Mevia propone ricorso in Cassazione, avverso la citata sentenza, affidato a due motivi.
I motivi di ricorso
Per quanto è qui di interesse, con il primo motivola ricorrente MEVIA lamenta che la Corte d’appello avrebbe errato nel ritenere sussistente un obbligo imprescindibile di concertazione e di condivisione delle spese straordinarie, atteso anche il tenore letterale dell’ordinanza presidenziale di separazione e citava orientamento giurisprudenziale (Corte di Cassazione, Sezione I Civile, sentenza 2182/2009) che affermava “non è configurabile a carico del coniuge affidatario alcun obbligo di previa concertazione con l’altro coniuge sulla determinazione delle spese straordinarie”.
La decisione
La Corte di Cassazione, chiamata a pronunciarsi, mediante la citata sentenza n. 4753/2017 ha ritenuto il motivo infondato ma ha accolto il secondo, riferito alla liquidazione delle spese, e cassato la sentenza de quo.

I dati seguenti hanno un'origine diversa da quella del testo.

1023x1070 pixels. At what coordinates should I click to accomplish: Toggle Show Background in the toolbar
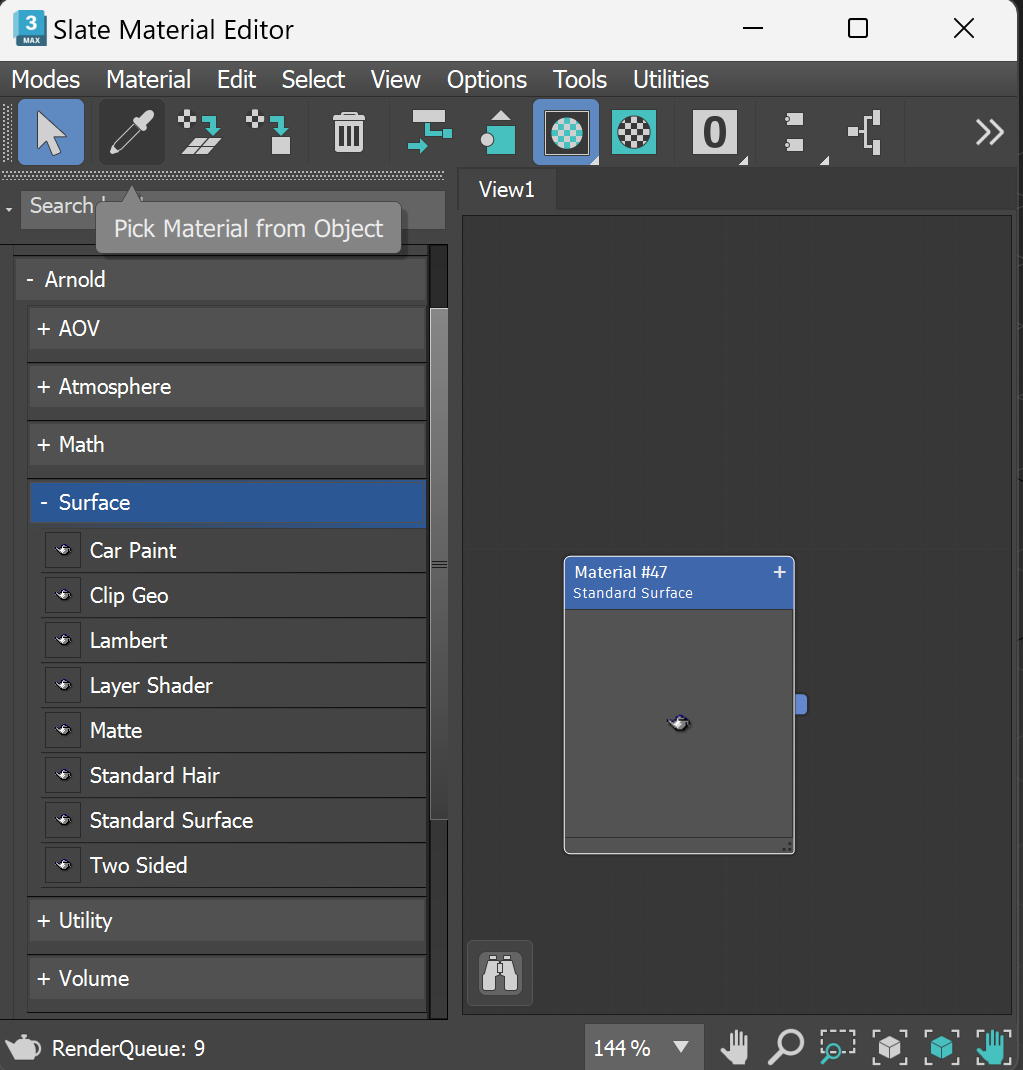click(633, 131)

Precisa la Suprema Corte che secondo la giurisprudenza più recente “non è configurabile a carico del coniuge affidatario un obbligo di informazione e di concertazione preventiva con l’altro coniuge in ordine alla determinazione delle spese straordinarie, trattandosi di decisione di maggiore interesse per il figlio e sussistendo, pertanto, a carico del coniuge non affidatario, un obbligo di rimborso qualora non abbia tempestivamente addotto validi motivi di dissenso” (Corte di Cassazione, Sezione VI, ordinanza n. 16175/2015).
Da quanto innanzi consegue che nel caso di mancata concertazione e di rifiuto di provvedere al rimborso, il giudice è tenuto a verificare la rispondenza delle spese all’interesse del minore mediante la valutazione della commisurazione dell’entità delle spese rispetto all’utilità e della sostenibilità delle spese rapportata alle condizioni economiche dei genitori (Corte di Cassazione, Sezione VI, ordinanza n. 16175/2015).
Orbene, conclude sul punto la Cassazione, tale valutazione era stata effettuata dal giudice di merito il quale ha dato valore al rifiuto del coniuge non affidatario di provvedere al rimborso in quanto basato sulla possibilità di affrontare la spesa medica necessaria (quella di ortodonzia) mediante l’utilizzazione della convenzione sanitaria di cui era titolare in relazione alla professione che svolgeva.
Pertanto, la Corte rigetta il primo motivo di ricorso.